REQUIRED WORK |
Recast the listing from the line containing "This screenshot has width=1480, height=766." through the line containing "This screenshot has width=1196, height=673." as a two-column CSV headed request and answer. Give one row per entry, with each value in a single quoted field and line breaks replaced by spaces.

============

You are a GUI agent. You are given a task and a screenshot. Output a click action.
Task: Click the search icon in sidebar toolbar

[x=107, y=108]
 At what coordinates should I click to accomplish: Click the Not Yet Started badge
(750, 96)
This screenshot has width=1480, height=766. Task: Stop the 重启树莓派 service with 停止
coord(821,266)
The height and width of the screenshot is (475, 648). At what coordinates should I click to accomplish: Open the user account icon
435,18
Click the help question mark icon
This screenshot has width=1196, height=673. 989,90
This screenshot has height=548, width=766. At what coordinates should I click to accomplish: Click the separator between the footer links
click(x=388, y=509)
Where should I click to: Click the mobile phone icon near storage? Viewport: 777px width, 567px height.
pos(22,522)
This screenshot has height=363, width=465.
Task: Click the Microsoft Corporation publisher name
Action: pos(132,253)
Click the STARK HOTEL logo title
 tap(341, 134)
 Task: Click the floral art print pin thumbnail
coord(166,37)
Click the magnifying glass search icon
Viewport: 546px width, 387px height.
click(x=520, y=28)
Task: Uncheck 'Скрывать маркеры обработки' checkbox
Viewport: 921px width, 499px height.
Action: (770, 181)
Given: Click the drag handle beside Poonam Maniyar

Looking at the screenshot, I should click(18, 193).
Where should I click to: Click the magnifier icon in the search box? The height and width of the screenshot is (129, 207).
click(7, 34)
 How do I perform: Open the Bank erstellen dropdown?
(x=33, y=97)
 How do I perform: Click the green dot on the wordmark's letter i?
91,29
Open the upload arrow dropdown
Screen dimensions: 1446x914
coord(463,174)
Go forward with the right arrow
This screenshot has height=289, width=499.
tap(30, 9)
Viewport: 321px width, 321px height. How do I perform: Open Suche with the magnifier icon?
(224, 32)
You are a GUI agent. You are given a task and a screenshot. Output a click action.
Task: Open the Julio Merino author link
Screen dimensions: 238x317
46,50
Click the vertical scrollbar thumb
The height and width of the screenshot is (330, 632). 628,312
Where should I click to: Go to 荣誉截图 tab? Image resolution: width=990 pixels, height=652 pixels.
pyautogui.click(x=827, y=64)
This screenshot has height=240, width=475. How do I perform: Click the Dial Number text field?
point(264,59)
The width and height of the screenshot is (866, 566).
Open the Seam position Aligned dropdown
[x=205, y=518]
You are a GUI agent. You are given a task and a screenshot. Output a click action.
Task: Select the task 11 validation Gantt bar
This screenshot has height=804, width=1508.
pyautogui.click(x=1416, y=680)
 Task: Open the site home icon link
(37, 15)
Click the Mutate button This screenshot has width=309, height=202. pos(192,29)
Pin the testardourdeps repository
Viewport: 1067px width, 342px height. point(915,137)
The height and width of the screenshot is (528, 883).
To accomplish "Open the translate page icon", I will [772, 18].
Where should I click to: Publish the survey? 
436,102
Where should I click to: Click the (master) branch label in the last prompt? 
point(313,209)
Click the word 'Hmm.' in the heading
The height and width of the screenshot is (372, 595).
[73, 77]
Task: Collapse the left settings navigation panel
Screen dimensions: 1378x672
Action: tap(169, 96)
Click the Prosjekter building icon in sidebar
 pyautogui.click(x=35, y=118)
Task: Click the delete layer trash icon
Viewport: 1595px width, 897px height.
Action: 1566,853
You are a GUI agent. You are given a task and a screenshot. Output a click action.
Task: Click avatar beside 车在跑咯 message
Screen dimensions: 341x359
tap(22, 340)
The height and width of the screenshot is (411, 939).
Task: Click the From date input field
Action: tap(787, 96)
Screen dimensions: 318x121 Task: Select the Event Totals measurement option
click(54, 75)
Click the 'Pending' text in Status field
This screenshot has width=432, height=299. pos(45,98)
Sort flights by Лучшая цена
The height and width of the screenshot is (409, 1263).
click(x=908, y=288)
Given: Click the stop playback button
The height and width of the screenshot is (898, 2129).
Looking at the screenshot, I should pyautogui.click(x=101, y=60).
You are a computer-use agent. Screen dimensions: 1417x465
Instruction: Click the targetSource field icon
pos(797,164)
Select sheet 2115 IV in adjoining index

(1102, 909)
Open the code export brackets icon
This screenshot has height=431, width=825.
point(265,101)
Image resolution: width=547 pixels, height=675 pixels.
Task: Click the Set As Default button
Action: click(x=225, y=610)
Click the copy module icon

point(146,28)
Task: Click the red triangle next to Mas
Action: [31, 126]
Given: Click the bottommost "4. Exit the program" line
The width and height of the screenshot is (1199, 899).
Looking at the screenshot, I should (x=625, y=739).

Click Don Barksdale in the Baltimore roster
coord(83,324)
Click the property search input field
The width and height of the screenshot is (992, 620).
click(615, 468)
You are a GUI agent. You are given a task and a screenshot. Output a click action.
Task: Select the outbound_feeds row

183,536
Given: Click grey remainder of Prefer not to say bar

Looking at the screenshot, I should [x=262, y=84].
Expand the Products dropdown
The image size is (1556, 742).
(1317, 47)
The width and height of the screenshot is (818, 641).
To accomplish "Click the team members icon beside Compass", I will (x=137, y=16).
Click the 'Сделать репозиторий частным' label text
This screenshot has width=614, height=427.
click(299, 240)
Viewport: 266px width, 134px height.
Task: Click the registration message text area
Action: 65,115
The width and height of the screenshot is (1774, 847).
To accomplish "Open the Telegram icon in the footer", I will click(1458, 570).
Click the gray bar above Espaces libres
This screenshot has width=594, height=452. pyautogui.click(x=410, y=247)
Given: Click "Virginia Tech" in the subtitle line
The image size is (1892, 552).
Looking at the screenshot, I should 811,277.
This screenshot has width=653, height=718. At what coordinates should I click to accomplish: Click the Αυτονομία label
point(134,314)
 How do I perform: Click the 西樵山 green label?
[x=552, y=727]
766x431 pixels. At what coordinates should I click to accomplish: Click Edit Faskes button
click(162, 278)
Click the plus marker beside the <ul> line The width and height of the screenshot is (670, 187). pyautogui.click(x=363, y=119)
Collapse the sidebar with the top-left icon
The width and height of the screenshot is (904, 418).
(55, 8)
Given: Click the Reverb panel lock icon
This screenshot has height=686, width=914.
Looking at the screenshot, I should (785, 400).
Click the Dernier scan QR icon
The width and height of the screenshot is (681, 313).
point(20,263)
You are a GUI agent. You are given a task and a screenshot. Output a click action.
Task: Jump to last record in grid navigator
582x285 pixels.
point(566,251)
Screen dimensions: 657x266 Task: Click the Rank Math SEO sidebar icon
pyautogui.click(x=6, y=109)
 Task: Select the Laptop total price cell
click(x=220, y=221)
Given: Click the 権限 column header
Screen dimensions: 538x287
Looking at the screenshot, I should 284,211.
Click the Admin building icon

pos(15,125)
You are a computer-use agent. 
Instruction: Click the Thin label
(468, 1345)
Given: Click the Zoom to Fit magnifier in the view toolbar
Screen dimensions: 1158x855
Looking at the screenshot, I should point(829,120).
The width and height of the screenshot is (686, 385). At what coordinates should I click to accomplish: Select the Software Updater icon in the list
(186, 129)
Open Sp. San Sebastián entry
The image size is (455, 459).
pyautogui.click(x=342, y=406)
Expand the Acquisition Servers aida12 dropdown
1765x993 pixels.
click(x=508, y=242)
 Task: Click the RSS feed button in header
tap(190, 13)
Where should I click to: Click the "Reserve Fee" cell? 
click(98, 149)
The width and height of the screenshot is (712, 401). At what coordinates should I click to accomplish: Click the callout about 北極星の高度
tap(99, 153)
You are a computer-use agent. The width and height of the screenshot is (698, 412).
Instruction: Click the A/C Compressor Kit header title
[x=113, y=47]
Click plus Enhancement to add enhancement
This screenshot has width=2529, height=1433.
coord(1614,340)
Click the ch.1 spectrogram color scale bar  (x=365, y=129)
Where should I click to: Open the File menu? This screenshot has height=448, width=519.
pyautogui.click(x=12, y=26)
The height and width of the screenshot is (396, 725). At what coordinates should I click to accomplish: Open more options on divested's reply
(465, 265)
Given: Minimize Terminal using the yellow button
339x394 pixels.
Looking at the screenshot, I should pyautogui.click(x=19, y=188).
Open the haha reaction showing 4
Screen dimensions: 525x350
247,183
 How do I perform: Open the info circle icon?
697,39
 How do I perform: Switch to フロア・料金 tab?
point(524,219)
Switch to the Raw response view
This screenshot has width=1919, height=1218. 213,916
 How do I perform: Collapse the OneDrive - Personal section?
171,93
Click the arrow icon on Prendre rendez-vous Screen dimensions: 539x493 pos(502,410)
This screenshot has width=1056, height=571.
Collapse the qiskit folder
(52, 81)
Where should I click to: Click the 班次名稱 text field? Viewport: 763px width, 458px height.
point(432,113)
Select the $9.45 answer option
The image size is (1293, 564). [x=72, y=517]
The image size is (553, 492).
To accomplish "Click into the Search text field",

============

OUTPUT FOR THIS TASK |
request,answer
"This screenshot has width=1480, height=766. Task: Stop the 重启树莓派 service with 停止","coord(821,266)"
"The height and width of the screenshot is (475, 648). At what coordinates should I click to accomplish: Open the user account icon","435,18"
"Click the help question mark icon","This screenshot has width=1196, height=673. 989,90"